Below this line is a set of entries; quote exactly the lines from the line that contains "Words (7) (305, 1812)" to the line that contains "Poetry (28) (437, 773)", both lines included.

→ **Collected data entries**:
┌──
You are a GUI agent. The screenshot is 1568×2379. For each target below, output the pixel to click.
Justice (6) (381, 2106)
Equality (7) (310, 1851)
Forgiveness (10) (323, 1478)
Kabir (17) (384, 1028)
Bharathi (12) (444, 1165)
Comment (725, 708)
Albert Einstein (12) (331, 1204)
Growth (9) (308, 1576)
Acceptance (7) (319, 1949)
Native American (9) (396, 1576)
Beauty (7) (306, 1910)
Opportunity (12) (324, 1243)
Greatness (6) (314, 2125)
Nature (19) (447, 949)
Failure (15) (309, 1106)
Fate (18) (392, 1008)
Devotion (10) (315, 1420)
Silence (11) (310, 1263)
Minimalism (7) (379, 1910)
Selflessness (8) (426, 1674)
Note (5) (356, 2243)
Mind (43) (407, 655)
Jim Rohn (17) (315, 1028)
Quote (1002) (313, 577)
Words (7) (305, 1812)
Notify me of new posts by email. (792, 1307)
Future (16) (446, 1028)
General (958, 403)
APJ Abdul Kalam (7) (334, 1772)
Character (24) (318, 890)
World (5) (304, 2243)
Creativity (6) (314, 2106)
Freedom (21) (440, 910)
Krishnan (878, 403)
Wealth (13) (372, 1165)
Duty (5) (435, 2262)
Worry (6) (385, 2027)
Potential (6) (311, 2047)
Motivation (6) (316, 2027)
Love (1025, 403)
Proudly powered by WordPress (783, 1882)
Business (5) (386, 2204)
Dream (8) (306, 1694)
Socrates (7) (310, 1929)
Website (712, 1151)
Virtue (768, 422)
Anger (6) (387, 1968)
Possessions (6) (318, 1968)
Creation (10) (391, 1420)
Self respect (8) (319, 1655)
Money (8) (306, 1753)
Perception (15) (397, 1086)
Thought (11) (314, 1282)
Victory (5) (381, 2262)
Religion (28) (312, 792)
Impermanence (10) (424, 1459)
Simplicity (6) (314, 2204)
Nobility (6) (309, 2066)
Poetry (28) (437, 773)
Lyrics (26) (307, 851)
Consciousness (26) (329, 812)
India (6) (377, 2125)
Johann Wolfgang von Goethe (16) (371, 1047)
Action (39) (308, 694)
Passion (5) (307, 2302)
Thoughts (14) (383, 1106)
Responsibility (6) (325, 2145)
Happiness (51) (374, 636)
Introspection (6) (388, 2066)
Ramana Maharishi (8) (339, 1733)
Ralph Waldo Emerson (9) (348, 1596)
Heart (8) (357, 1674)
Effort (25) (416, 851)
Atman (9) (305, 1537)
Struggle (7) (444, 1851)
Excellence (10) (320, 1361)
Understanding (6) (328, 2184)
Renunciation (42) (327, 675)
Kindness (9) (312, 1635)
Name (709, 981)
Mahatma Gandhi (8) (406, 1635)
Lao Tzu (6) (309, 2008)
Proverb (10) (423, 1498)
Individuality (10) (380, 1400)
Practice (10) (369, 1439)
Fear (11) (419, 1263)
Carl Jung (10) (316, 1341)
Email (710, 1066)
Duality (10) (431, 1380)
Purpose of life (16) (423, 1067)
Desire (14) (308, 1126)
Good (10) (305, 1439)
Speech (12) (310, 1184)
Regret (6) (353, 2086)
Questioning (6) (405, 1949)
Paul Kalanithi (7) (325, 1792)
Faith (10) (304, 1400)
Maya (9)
└──
→ **ANSWER SECTION**:
Words (7) (305, 1812)
Notify me of new posts by email. (792, 1307)
Future (16) (446, 1028)
General (958, 403)
APJ Abdul Kalam (7) (334, 1772)
Character (24) (318, 890)
World (5) (304, 2243)
Creativity (6) (314, 2106)
Freedom (21) (440, 910)
Krishnan (878, 403)
Wealth (13) (372, 1165)
Duty (5) (435, 2262)
Worry (6) (385, 2027)
Potential (6) (311, 2047)
Motivation (6) (316, 2027)
Love (1025, 403)
Proudly powered by WordPress (783, 1882)
Business (5) (386, 2204)
Dream (8) (306, 1694)
Socrates (7) (310, 1929)
Website (712, 1151)
Virtue (768, 422)
Anger (6) (387, 1968)
Possessions (6) (318, 1968)
Creation (10) (391, 1420)
Self respect (8) (319, 1655)
Money (8) (306, 1753)
Perception (15) (397, 1086)
Thought (11) (314, 1282)
Victory (5) (381, 2262)
Religion (28) (312, 792)
Impermanence (10) (424, 1459)
Simplicity (6) (314, 2204)
Nobility (6) (309, 2066)
Poetry (28) (437, 773)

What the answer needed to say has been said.